* _What you need to do_:
Tally up the lines below containing the string "agent", then write the number alone.

━━ Materials provided

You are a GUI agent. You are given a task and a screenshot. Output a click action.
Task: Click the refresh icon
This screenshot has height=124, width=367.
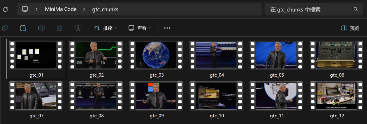click(x=5, y=9)
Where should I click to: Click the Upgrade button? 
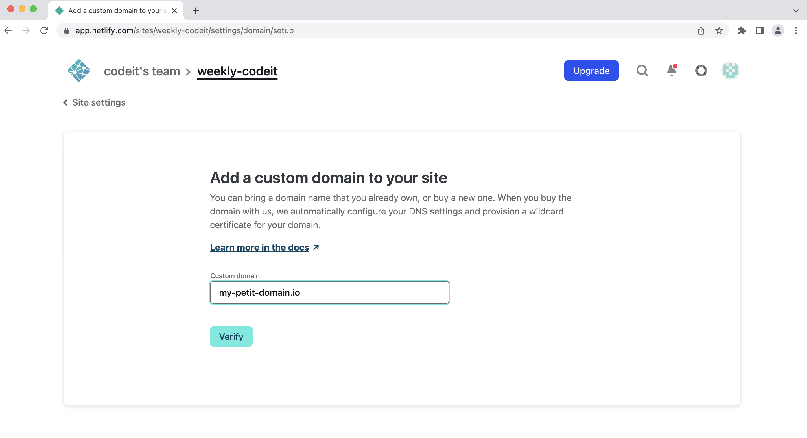(591, 71)
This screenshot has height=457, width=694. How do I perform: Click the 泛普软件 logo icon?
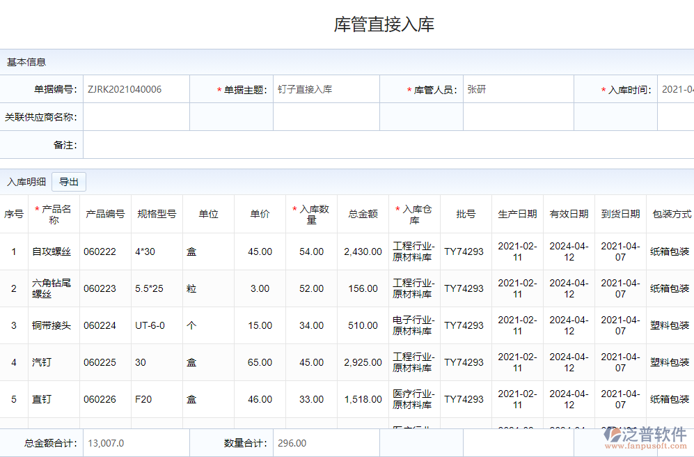615,435
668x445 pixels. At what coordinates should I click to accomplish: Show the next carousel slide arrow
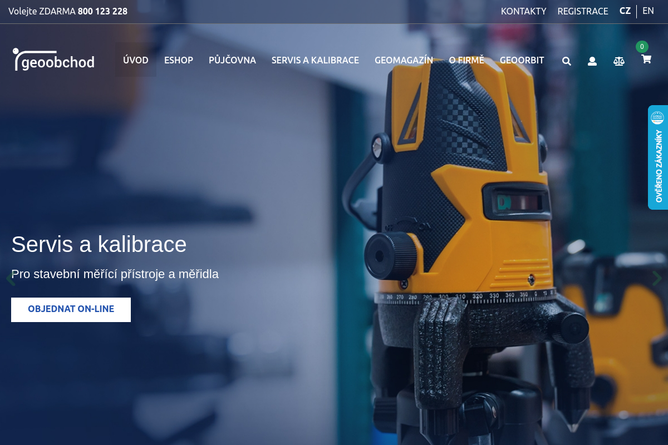pos(657,278)
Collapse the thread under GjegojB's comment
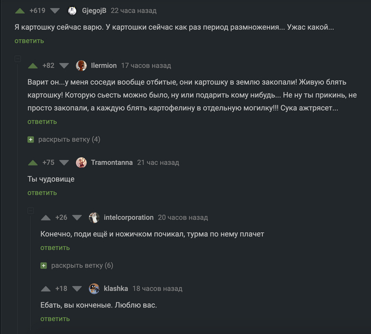The height and width of the screenshot is (334, 371). click(18, 59)
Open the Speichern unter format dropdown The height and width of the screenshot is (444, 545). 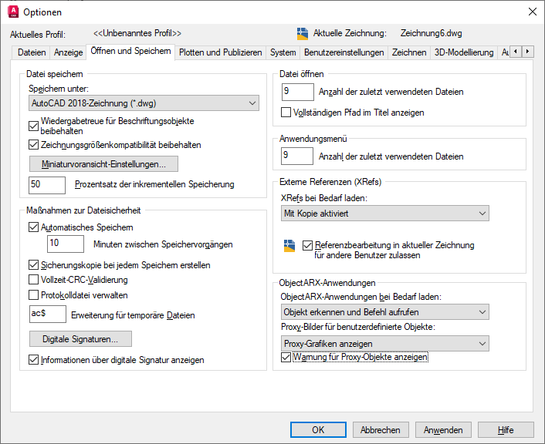tap(144, 103)
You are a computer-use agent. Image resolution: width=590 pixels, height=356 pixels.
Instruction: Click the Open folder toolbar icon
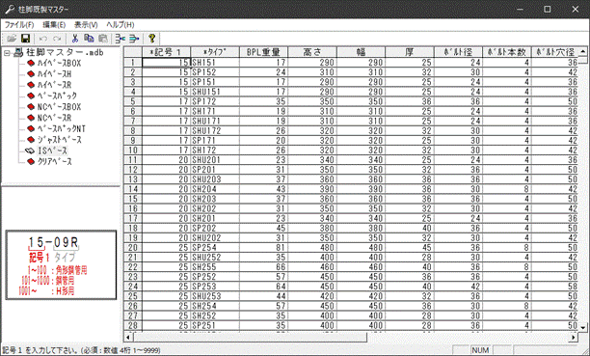[12, 39]
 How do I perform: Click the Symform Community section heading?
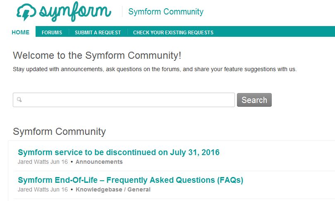tap(60, 132)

━━━━

* _Answer to this problem_:
2